Lawyers say new evidence challenges Trump on El Salvador prisons

Japan Times08-07-2025
Lawyers for Venezuelans sent to a prison in El Salvador say new evidence "contradicts' the U.S. government's assertions that Salvadoran officials, not the administration of U.S. President Donald Trump, have legal authority over the men.
Attorneys on Monday filed a copy of statements that El Salvador submitted to a United Nations human rights office in April, stating that "the jurisdiction and legal responsibility' for detainees "lie exclusively' with the United States under agreements between the two countries.
The U.S. government, however, has repeatedly insisted it had no control over the Venezuelan prisoners once they were turned over to El Salvador. That position was backed by a federal judge in Washington, who ruled in June that the detainees were no longer in the "constructive custody' of the U.S.
"The documents filed with the court today show that the administration has not been honest with the court or the American people,' Skye Perryman, president of Democracy Forward, one of the groups representing the Venezuelans, said in a statement.
The case is one of the highest-profile challenges to the Trump administration's crackdown on immigration. The Venezuelan men, who the U.S. claim are gang members, were sent to El Salvador's notorious Terrorism Confinement Center, a facility denounced by human rights groups.
A spokesperson for the State Department declined to comment, nor did public information officers for the office of El Salvador's president and the Ministry of Foreign Affairs.

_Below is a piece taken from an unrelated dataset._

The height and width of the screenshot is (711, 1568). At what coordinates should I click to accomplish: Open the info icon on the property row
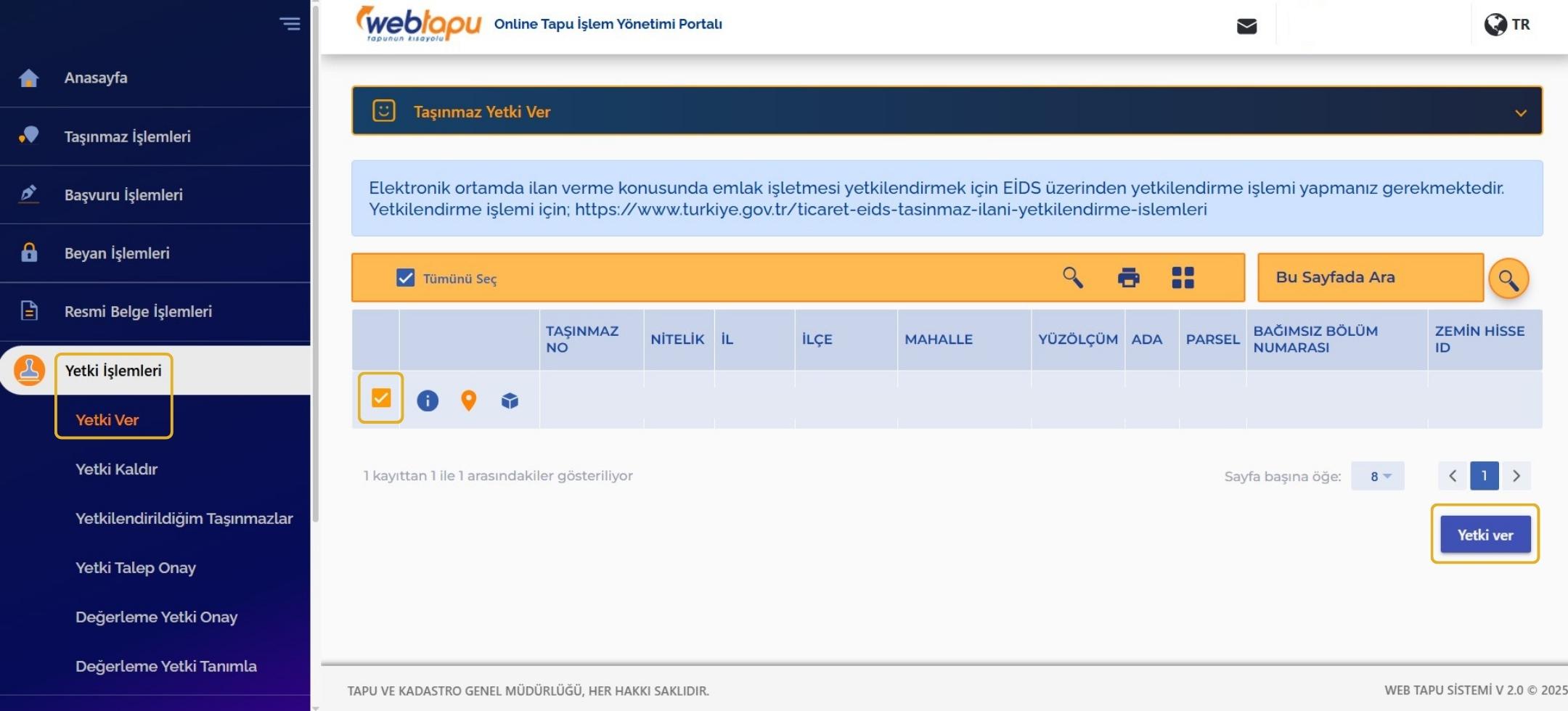click(428, 400)
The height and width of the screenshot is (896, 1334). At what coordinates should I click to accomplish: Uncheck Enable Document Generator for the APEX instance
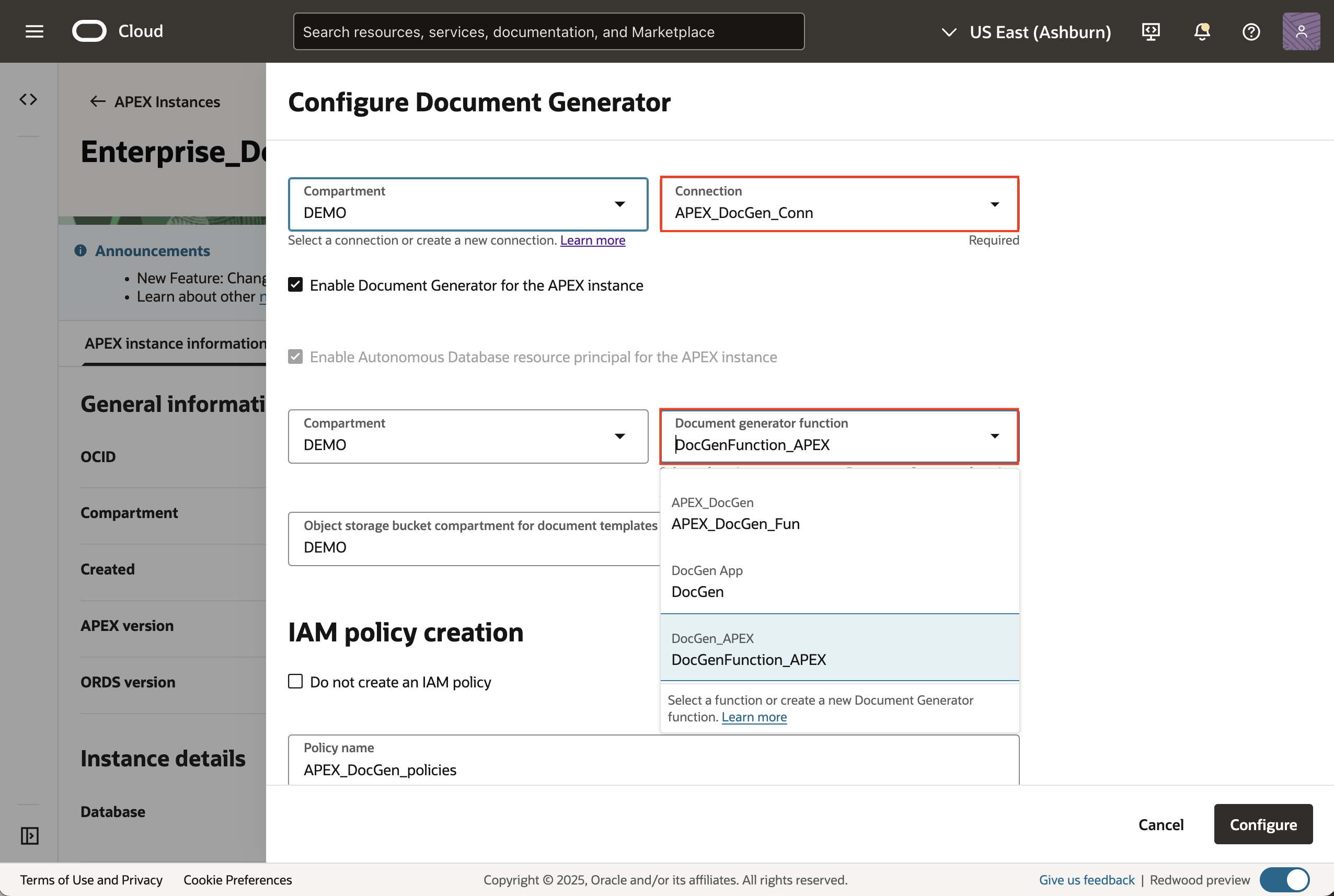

U.S. District Judge James Boasberg relied on a May declaration from a senior State Department official stating that "the detention and ultimate disposition of those detained in CECOT and other Salvadoran detention facilities are matters within the legal authority of El Salvador.'
Lawyers for the Venezuelans argue the new evidence from the U.N. undermines that statement. The April documents were part of a probe into says El Salvador was responsible for the disappearance of people sent to its prisons from the United States. El Salvador denied wrongdoing.
It wasn't immediately clear how the latest filing will affect the case. The Venezuelans' lawyers suggested they could ask the judge's permission to gather more information from the government. The case is before a federal appeals court on the government's challenge to another part of Boasberg's June order requiring that the Venezuelans in El Salvador be given an opportunity to contest their removal.